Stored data
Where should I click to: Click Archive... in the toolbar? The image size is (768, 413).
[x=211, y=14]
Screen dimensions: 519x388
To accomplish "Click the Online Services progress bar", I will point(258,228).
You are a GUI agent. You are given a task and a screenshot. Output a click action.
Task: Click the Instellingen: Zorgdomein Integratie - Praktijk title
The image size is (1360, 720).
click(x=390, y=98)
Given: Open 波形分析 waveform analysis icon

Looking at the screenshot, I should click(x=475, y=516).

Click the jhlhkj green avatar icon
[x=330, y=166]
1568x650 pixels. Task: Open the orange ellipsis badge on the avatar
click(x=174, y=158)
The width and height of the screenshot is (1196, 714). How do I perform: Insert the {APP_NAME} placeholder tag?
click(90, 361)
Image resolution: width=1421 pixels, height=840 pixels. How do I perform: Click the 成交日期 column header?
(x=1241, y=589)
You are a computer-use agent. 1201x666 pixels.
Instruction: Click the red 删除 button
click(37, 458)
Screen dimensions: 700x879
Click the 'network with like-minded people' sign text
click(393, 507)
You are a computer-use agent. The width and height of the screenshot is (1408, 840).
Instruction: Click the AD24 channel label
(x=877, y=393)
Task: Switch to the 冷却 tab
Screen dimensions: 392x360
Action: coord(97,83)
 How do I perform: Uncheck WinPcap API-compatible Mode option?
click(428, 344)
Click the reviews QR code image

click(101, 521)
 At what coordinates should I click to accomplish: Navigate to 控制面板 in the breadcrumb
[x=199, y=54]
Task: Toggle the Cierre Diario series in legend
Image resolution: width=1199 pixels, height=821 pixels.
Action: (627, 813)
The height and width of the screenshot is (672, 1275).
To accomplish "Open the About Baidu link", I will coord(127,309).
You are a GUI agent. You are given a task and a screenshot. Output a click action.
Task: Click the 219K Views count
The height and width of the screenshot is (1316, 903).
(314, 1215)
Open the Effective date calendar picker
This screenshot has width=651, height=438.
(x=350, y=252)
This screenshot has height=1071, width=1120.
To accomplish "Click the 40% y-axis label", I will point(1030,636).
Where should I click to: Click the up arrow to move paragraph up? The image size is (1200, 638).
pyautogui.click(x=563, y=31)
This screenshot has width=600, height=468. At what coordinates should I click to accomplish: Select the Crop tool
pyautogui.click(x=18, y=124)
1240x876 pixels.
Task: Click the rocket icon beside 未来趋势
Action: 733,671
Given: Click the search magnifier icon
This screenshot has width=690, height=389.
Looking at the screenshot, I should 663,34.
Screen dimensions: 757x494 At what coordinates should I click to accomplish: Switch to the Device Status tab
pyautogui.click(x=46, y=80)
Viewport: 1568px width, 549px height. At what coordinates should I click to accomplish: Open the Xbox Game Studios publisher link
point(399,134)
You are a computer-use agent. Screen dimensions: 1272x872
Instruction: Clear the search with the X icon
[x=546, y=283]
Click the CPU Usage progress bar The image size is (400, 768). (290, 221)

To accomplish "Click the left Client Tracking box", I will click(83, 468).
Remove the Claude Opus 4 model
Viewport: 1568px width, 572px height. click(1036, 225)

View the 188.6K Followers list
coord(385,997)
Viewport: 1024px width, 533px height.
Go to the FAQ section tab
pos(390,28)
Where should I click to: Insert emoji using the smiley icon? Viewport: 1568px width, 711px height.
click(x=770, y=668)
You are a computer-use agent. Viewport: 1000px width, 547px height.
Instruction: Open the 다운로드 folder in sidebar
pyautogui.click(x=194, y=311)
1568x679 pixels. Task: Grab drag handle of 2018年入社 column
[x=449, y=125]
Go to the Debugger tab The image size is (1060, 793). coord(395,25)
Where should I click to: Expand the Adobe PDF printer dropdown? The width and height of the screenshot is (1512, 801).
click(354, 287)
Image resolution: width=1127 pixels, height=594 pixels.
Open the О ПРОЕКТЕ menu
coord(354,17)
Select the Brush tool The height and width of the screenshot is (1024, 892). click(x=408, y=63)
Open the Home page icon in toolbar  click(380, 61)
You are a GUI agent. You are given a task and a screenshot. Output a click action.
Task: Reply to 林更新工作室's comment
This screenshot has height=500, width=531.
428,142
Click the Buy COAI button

Problem to solve
Using the records given above, list every line that includes the word "progress".

Answer space
To accomplish "Click the Online Services progress bar", I will point(258,228).
Click the CPU Usage progress bar The image size is (400, 768). (290, 221)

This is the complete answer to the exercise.